RECORDS SUPPLIED>
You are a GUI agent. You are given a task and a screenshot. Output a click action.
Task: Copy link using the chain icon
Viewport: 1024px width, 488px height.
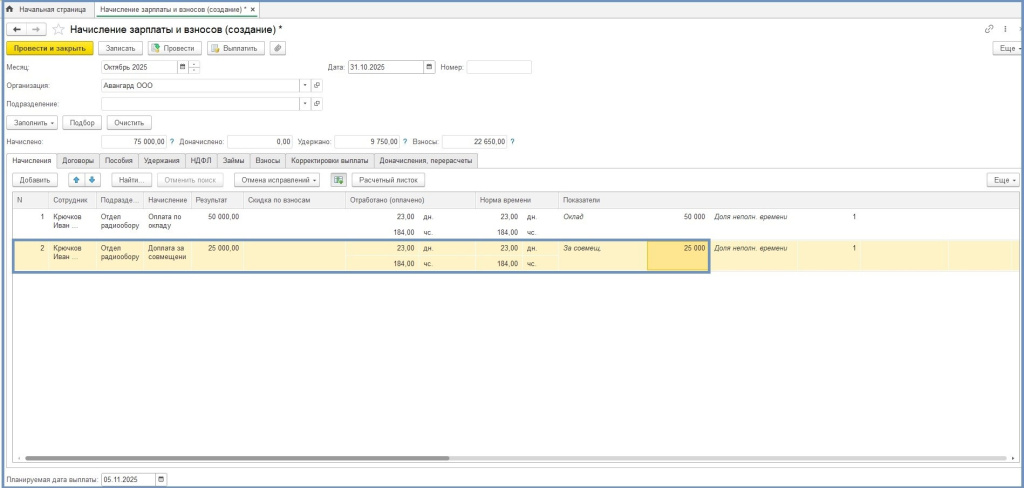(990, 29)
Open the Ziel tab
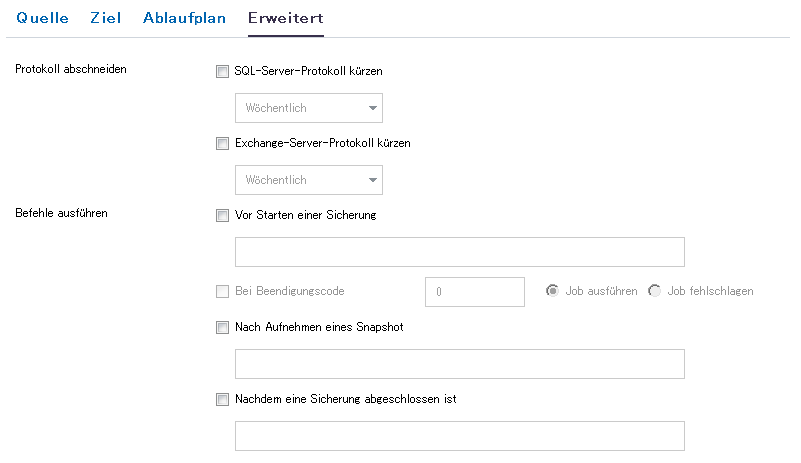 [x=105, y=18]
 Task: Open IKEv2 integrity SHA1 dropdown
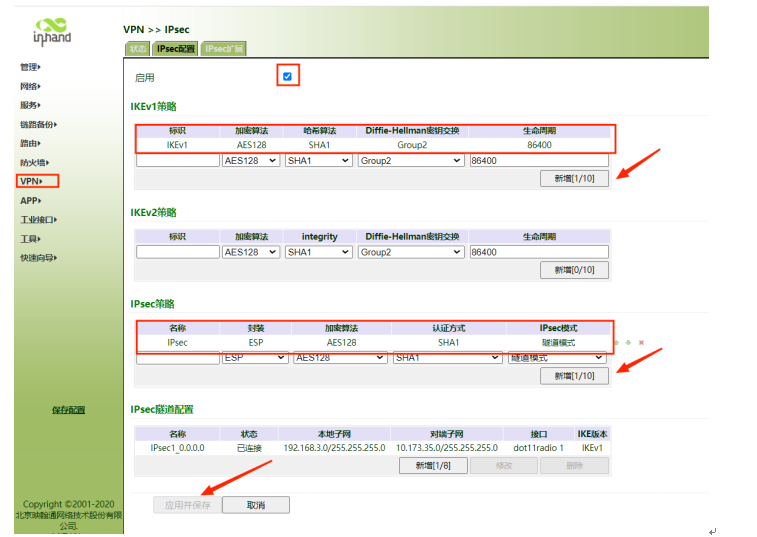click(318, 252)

WHAT YOU HAVE TO DO> Please render every line of the items above as a JSON list of strings, one string per line. Skip blank lines and leave the pictures out.

THE COMPLETED TASK>
[
  "You are a GUI agent. You are given a task and a screenshot. Output a click action.",
  "Task: Copy link using the chain icon",
  "Viewport: 1024px width, 488px height.",
  "(990, 29)",
  "Open the Ziel tab",
  " [x=105, y=18]",
  " Task: Open IKEv2 integrity SHA1 dropdown",
  "click(318, 252)"
]